Welcome! This is a Python project intended to help you practice using Python for data science. The content of this project is nearly identical to the DataCamp project I created at the end of 2018, but this version is free!
Barack Obama is left-handed. So are Bill Gates and Oprah Winfrey; so were Babe Ruth and Marie Curie. A 1991 study reported that left-handed people die on average nine years earlier than right-handed people. Nine years! Could this really be true?
In this project, we will explore this phenomenon using age distribution data to see if we can reproduce a difference in average age at death purely from the changing rates of left-handedness over time, refuting the claim of early death for left-handers. This project uses pandas
and Bayesian statistics to analyze the probability of being a certain age at death given that you are reported as left-handed or right-handed.
A National Geographic survey in 1986 resulted in over a million responses that included age, sex, and hand preference for throwing and writing. Researchers Avery Gilbert and Charles Wysocki analyzed this data and noticed that rates of left-handedness were around 13% for people younger than 40 but decreased with age to about 5% by the age of 80. They concluded based on analysis of a subgroup of people who throw left-handed but write right-handed that this age-dependence was primarily due to changing social acceptability of left-handedness. This means that the rates aren't a factor of age specifically but rather of the year you were born, and if the same study was done today, we should expect a shifted version of the same distribution as a function of age.
This project uses two datasets: death distribution data for the United States from the year 1999 (source website here) and rates of left-handedness digitized from a figure in this 1992 paper by Gilbert and Wysocki.
The Jupyter notebooks in this repo contain a series of cell blocks that fall into one of six types:
- Context: a text cell following a numbered title that contains background information about a task.
- Instructions: a text cell that contains the specific instructions for a task.
- Hint: a hint about how to accomplish the coding task.
- Sample code: scaffolding code to get you started on completing a task.
- Solution: my solution code for the task. This code will pass all the tests in the following cell.

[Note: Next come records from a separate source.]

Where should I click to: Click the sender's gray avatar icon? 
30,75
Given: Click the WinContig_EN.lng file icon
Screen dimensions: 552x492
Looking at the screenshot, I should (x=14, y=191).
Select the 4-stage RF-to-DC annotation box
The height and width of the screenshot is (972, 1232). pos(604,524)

- Tests: tests to check solutions for the task.
If you'd just like to see the entire project, you can read the full notebook from top to bottom, glossing over the hint, sample code, and tests sections.

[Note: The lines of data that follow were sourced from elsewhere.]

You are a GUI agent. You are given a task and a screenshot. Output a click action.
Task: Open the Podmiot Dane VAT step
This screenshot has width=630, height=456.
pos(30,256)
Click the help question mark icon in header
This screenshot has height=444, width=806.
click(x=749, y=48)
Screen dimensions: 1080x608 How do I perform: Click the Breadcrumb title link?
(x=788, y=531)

If you'd like to work on this project as an exercise, download the workbook version of the notebook and follow the instructions in there. The instructions are also repeated below. If you have any issues at all getting set up, please let me know by opening an Issue and I will be very happy to troubleshoot and make the instructions more clear.
- Install Jupyter notebook and Python. I recommend installing Anaconda, which comes with both Jupyter and Python (and lots of other useful stuff).
- Download this notebook onto your computer. You can download the entire GitHub repository or just this notebook, your choice.
- Run Jupyter Notebook:
- Open Anaconda Navigator and select Jupyter Notebook, or
- Open a terminal window or anaconda prompt and type
jupyter notebook
. Jupyter Notebook will launch in your default browser.
- In the Jupyter Notebook interface, navigate to the folder in which you saved this notebook, and click on it (
lefty_longevity_workbook.ipynb
) to open the notebook.
- Run the first cell below to load the testing module (optional)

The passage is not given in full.